When High Art Begets Base Impulses

In the opening scene of Neil LaBute’s play Fat Pig, the titular character is contentedly eating a large slice of cheese pizza at a luncheonette. Perhaps LaBute intended for the audience to be horrified that this supremely ample woman is unrepentantly enjoying super fattening food in public, instead of pretending to enjoy a salad topped with grilled chicken at lunch, and then later secretly grubbing on a shameful shoebox stash of Zagnut and Clark Bars.

After the play, however, we realized that this scene, rather than causing any feelings of disgust, actually inspired a powerful hankering for pizza. The actress manages to eat the whole slice of pizza as the scene unfolds, so our animal brains couldn’t help but respond with sympathetic hunger.

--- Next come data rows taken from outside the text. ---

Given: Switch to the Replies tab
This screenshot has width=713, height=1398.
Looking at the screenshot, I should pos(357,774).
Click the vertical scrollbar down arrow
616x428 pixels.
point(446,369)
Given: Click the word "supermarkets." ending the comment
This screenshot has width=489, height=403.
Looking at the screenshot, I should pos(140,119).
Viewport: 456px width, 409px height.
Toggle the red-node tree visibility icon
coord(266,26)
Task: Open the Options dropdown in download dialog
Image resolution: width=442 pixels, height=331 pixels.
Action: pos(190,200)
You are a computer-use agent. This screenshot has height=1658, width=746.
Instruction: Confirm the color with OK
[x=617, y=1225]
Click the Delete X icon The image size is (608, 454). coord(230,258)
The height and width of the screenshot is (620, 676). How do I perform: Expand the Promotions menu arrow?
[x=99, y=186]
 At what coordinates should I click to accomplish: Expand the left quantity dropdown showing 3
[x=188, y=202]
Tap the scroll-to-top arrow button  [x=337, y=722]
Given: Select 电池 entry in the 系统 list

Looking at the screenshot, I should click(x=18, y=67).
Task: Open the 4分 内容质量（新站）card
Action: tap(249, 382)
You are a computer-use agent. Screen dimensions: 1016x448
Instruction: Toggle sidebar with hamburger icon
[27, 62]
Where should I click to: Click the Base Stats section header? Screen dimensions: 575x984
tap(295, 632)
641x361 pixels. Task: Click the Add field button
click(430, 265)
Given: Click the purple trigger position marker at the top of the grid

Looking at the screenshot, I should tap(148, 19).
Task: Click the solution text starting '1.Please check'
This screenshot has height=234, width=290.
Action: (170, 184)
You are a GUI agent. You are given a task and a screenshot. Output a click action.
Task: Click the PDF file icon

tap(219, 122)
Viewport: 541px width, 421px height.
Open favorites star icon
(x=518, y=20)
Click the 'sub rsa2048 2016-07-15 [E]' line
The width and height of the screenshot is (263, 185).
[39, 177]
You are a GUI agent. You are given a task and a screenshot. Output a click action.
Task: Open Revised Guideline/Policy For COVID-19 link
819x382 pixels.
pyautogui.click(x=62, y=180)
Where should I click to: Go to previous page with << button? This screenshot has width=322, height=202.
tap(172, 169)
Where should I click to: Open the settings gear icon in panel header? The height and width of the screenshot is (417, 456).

So, AK, myself, and our pal KCS decided to make our inaugural visit to Dupont Circle’s Sette Osteria, the cheaper eats offspring of Cafe Milano.

We started off with the Carciofi e Sedano Insalate, a salad comprised of “shaved fennel, celery hearts, and fresh artichoke with a lemon vinaigrette.” While the salad was pleasing enough, $11 is a bit aggressive for salad pricing. Still, there was almost enough for three people to enjoy without getting into a nasty fork fight. I love fennel, but am always disappointed whenever it’s deployed in a salad. It’s anise-like flavor is just barely present in its raw form. The celery made up for this flavor deficiency, as did the two small sheets of parmesan that we broke up over the salad. And anyway, if you’re going to have pizza, it’s always important to start off with a salad. You need to feel just a little bit virtuous after the appetizers to earn the excess of the pizza entrees.

We opted to share three pizzas. Unfortunately, the pizzas were initially presented to us without having been sliced. I was so famished, that my weakened brain convinced me that I could slice all of our pizzas at the table on my own. But my table companions’ good sense prevailed over my futile display of chivalry, and we hailed our waiter to make it happen for us. He actually seemed surprised at our request.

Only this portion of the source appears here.